Work instructions: Please reproduce each line of the data below exactly as shown.

Input START

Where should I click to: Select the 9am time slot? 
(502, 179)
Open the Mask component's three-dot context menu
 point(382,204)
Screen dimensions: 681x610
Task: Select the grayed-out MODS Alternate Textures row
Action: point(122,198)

Input END

Response:
Where should I click to: Select the 9am time slot? 
(502, 179)
Open the Mask component's three-dot context menu
 point(382,204)
Screen dimensions: 681x610
Task: Select the grayed-out MODS Alternate Textures row
Action: point(122,198)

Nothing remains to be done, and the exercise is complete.